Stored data
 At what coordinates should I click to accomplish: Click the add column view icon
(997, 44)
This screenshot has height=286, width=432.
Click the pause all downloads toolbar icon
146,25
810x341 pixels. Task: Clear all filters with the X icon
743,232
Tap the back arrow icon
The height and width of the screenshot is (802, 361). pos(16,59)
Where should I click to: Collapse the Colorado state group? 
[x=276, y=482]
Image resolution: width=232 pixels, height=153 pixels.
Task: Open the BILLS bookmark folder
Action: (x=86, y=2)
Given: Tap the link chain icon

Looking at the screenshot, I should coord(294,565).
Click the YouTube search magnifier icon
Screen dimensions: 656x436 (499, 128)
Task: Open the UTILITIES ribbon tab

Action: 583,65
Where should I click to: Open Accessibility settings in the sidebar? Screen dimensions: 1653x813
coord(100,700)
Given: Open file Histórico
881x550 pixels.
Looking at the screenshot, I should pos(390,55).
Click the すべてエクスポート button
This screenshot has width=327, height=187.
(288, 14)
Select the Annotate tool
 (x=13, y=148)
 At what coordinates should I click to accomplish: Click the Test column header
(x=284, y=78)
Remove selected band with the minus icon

* Objective:
Reproduce the material above line for line, changing nothing.

* The output:
 At what coordinates should I click to accomplish: Click the add column view icon
(997, 44)
This screenshot has height=286, width=432.
Click the pause all downloads toolbar icon
146,25
810x341 pixels. Task: Clear all filters with the X icon
743,232
Tap the back arrow icon
The height and width of the screenshot is (802, 361). pos(16,59)
Where should I click to: Collapse the Colorado state group? 
[x=276, y=482]
Image resolution: width=232 pixels, height=153 pixels.
Task: Open the BILLS bookmark folder
Action: (x=86, y=2)
Given: Tap the link chain icon

Looking at the screenshot, I should coord(294,565).
Click the YouTube search magnifier icon
Screen dimensions: 656x436 (499, 128)
Task: Open the UTILITIES ribbon tab

Action: 583,65
Where should I click to: Open Accessibility settings in the sidebar? Screen dimensions: 1653x813
coord(100,700)
Given: Open file Histórico
881x550 pixels.
Looking at the screenshot, I should pos(390,55).
Click the すべてエクスポート button
This screenshot has width=327, height=187.
(288, 14)
Select the Annotate tool
 (x=13, y=148)
 At what coordinates should I click to accomplish: Click the Test column header
(x=284, y=78)
Remove selected band with the minus icon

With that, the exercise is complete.